A hastily-formed group of strangers have been handed the chance to develop their venture in a top Singapore-based incubator after winning Melbourne’s latest Startup Weekend competition.
The start-up team, called Print My Life, consists of six randomly-grouped entrepreneurs who were given the task of coming up with a business over the course of the weekend.
Along with 14 other teams, the Print My Life collective had 54 hours to devise and idea before pitching it to a panel of judges, including Mark Pesce, former star of ABC show New Inventors, and Stuart Richardson, founder of start-up incubator York Butter Factory.
As reported by StartupSmart last month, this incarnation of Startup Weekend came with an extra incentive, with Singapore telco SingTel offering a three-month stay at its start-up incubator, along with $15,000 funding, in return for a 10% stake.
ThemePivot, a team headed by digital marketer at StartupSmart blogger Ned Dwyer, took out a $5,000 cash prize for the best pitch of the day. The idea is a crowdsourced jobs platform that allows clients to see how their tasks are developing in real-time.
Print My Life’s winning idea involves the physical printing of social media updates to provide a “photobook” of someone’s life.

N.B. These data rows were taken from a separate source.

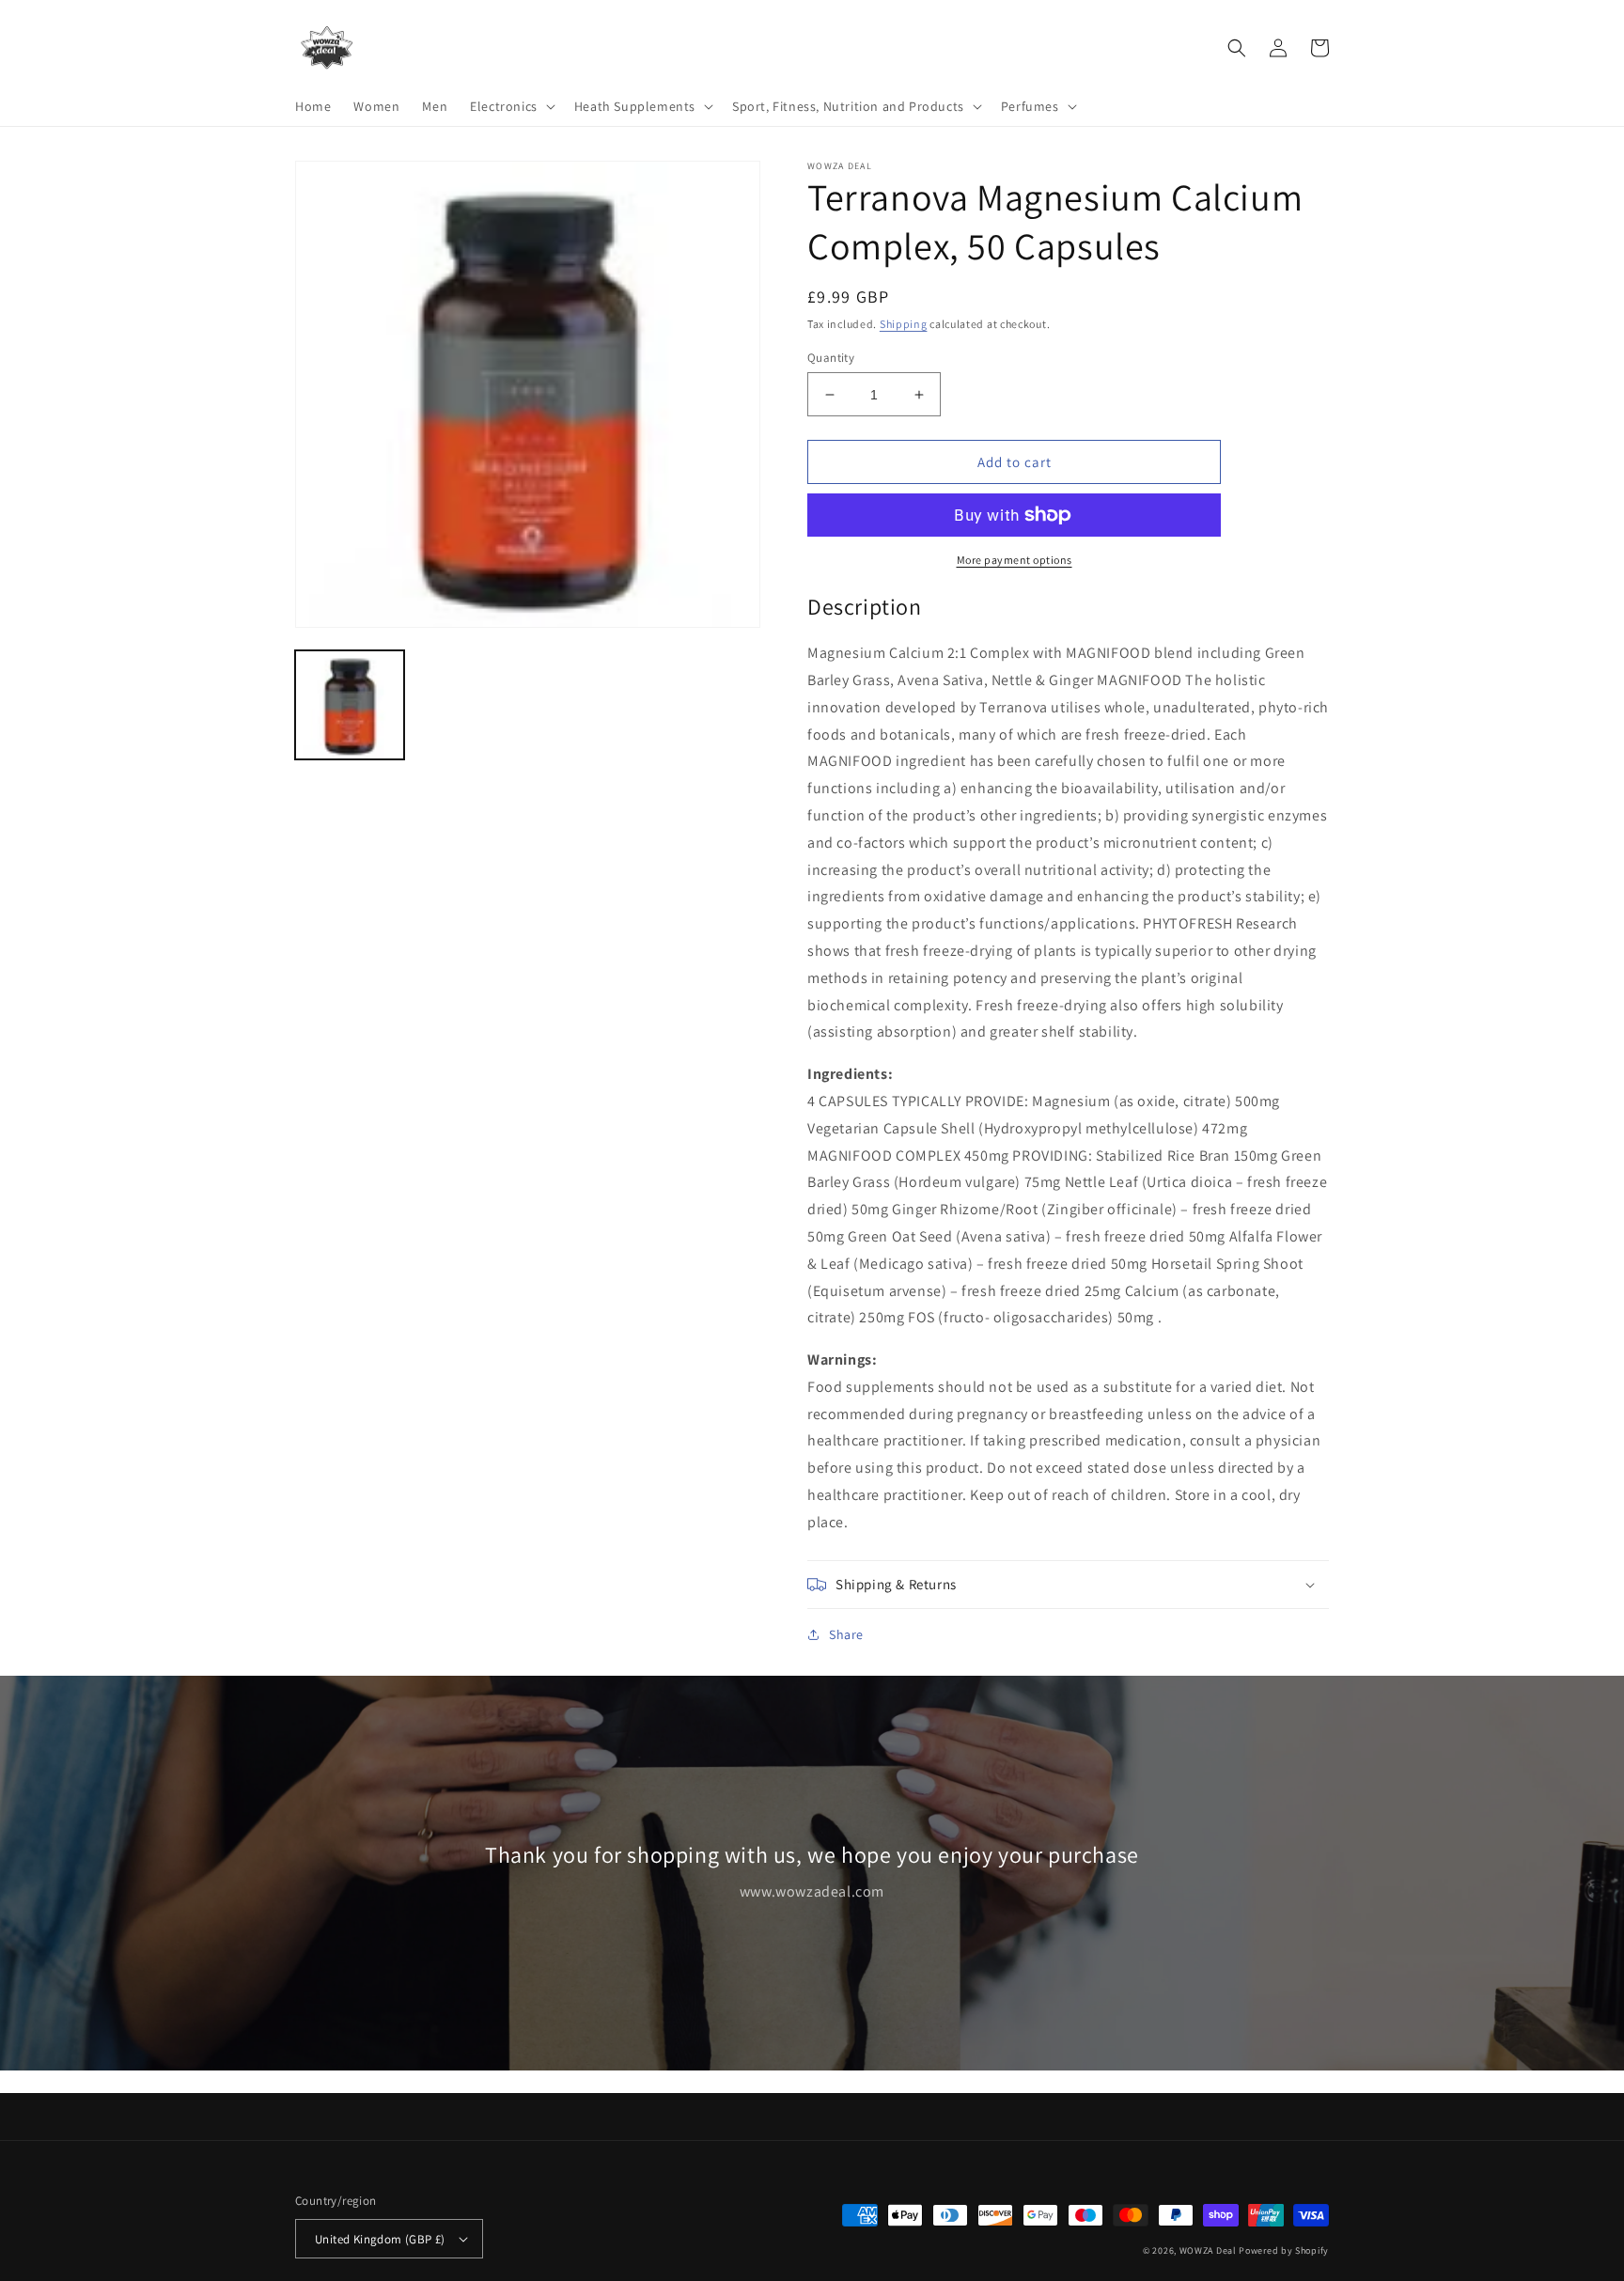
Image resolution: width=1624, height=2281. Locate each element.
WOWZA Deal (1208, 2250)
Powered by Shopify (1284, 2250)
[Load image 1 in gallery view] (349, 704)
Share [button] (846, 1634)
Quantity (830, 358)
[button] (511, 106)
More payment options (1014, 560)
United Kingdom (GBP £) (380, 2239)
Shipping (904, 324)
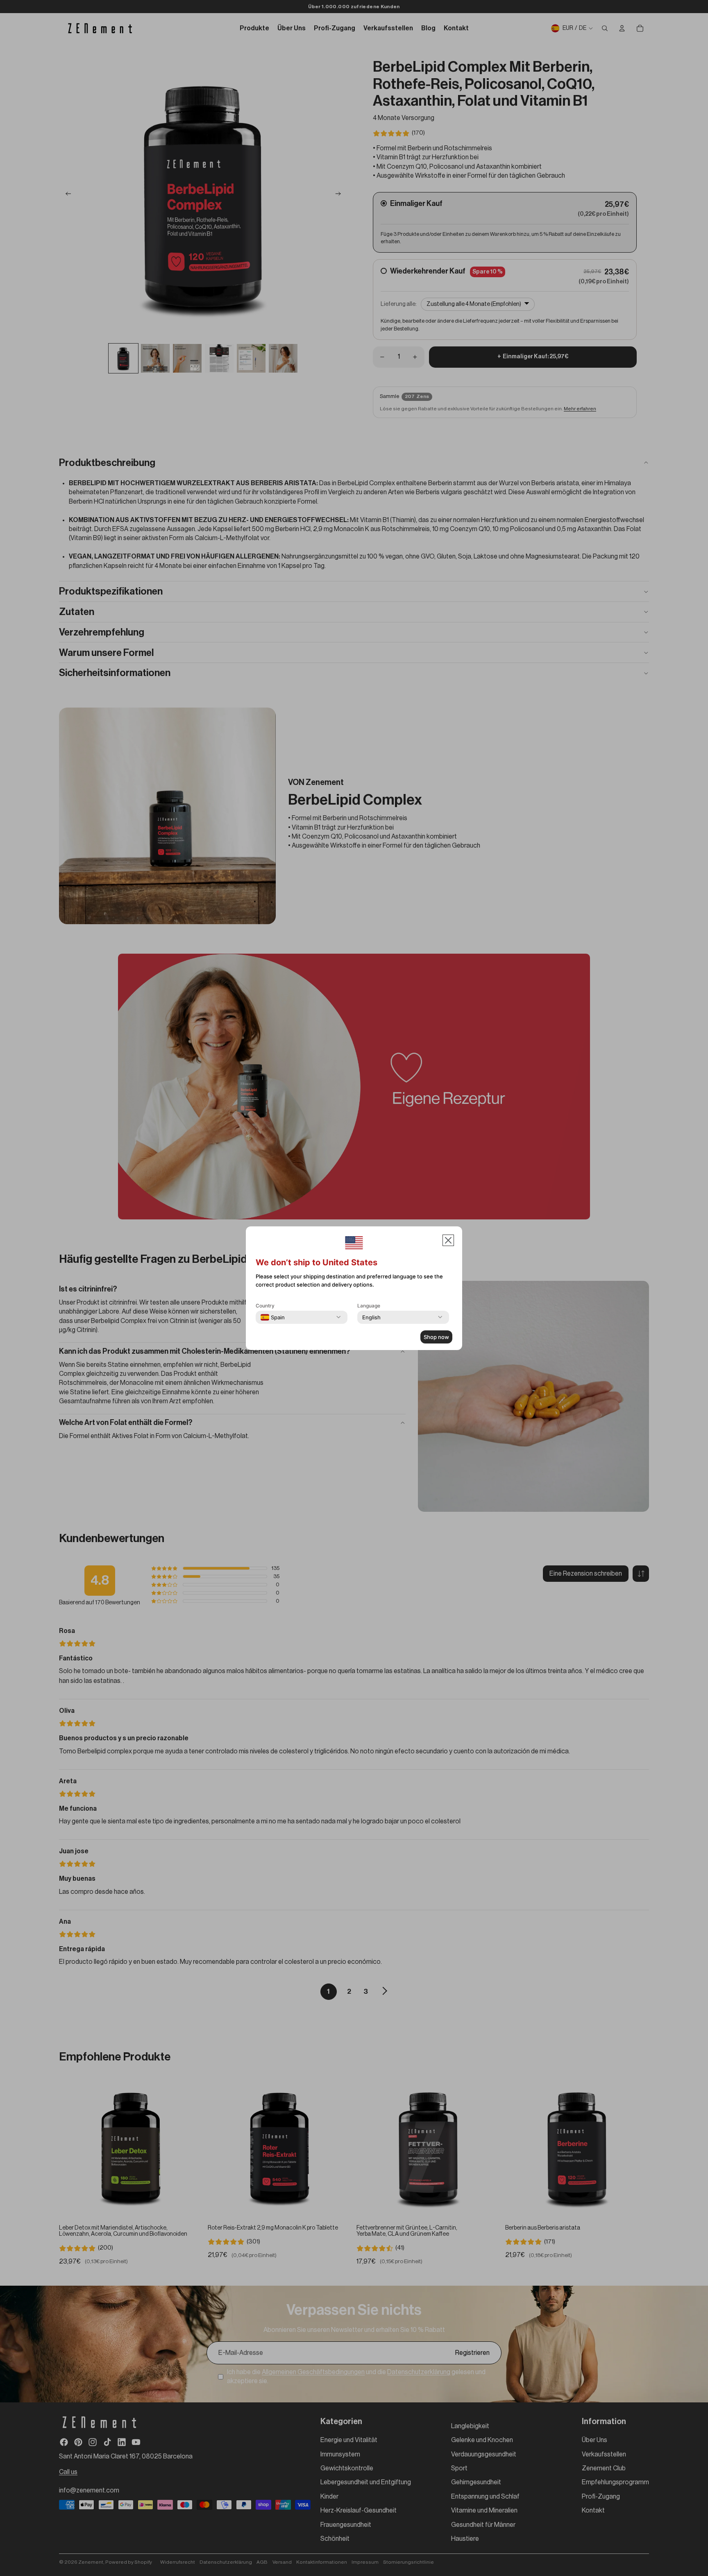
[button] (448, 1240)
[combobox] (273, 1317)
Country (265, 1306)
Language (368, 1306)
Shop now (436, 1337)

The concept allows users to choose to print books based on factors such as a particular relationship, rather than just a timeline of Facebook and Twitter updates.
The team – Aaron Green, Harley Alexander, Chris Douglas, James Herd and Jonathan Hunt – were led in the pitch by Clair Maurice, who came up with the original idea.
“I was thinking back to my own Facebook experience and I realised that I could print off aspects of my blog, but not social media,” she tells StartupSmart.
“From there, we evolved it into a more intelligent idea that was more customisable. We were stoked to win – it’s a bit overwhelming to turn an idea with people you’ve never met before into a business.”
Douglas, who already has a start-up called Hire An Umbrella, says that no decision has yet been made over which members of the team will relocate to Singapore to join the incubator.
However, she plans to enter the Print My Life idea into the Swinburne Cup, an entrepreneurial competition with a $10,000 prize held by Swinburne University, where Douglas studies.
Tyson Lundbech, organiser of Startup Weekend, tells StartupSmart that the latest event was the “most successful one to date”.
“In terms of the amount of people, the quality of the pitches and the actual prizes on offer, this was the best of the lot,” he says.
“Print My Life has a product, customer validation and a very good presentation. They were the quiet achievers of the weekend – they didn’t throw their weight around but they had the pitch down pat.”
“At the first Startup Weekend, it was hard for the teams to push past the idea, but I think teams now realise they need to get a prototype and explain how it will actually benefit people.”
Lundbech says that other standouts from the weekend include Brocol-E-Games, an app developer, and WallBurner, which matches graffiti artists with businesses that want artwork on their walls.